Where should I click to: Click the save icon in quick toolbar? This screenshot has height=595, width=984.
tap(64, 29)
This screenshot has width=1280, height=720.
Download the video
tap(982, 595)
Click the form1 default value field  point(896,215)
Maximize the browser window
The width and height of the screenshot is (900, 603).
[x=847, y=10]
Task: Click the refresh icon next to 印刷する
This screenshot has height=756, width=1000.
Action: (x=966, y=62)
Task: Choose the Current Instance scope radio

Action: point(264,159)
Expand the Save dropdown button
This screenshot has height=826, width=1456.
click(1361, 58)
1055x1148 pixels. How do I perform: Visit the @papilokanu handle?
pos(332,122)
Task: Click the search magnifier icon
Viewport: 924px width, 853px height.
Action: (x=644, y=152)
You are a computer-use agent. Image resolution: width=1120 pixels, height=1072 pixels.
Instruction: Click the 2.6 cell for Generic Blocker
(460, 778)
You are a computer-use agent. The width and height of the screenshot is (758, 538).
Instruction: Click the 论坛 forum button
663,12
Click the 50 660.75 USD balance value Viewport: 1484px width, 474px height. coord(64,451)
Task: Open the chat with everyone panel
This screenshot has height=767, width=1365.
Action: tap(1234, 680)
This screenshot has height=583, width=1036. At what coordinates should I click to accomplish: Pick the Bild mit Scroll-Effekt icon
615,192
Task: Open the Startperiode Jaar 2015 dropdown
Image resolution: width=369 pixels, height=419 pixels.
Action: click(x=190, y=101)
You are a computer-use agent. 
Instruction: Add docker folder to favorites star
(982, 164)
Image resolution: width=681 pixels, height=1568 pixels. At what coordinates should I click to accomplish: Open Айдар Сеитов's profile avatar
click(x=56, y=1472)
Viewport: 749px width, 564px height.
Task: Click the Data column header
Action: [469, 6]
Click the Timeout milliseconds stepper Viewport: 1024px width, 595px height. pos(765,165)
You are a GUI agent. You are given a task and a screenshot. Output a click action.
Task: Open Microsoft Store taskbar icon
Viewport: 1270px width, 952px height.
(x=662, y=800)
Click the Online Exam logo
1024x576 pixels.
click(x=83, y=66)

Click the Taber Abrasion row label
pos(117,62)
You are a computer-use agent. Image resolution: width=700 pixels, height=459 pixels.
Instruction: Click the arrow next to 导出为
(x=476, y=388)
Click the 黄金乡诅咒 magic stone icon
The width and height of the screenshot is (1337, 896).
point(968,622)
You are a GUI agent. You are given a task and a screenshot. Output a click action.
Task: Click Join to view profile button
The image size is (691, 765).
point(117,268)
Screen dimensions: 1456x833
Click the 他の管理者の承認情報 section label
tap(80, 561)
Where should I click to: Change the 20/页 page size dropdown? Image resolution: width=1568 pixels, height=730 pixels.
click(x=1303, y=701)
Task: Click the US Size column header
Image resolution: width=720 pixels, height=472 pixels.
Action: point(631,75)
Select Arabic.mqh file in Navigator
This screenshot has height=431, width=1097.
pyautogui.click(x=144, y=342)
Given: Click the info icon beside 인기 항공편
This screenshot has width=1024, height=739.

§ **What the task requires**: Return each line from the records that includes the word "agent".

§ **Written answer**:
You are a computer-use agent. Image resolution: width=1120 pixels, height=1072 pixels.
You are a computer-use agent. The width and height of the screenshot is (758, 538).
You are a computer-use agent. 
You are a GUI agent. You are given a task and a screenshot. Output a click action.
You are a computer-use agent. Image resolution: width=700 pixels, height=459 pixels.
You are a GUI agent. You are given a task and a screenshot. Output a click action.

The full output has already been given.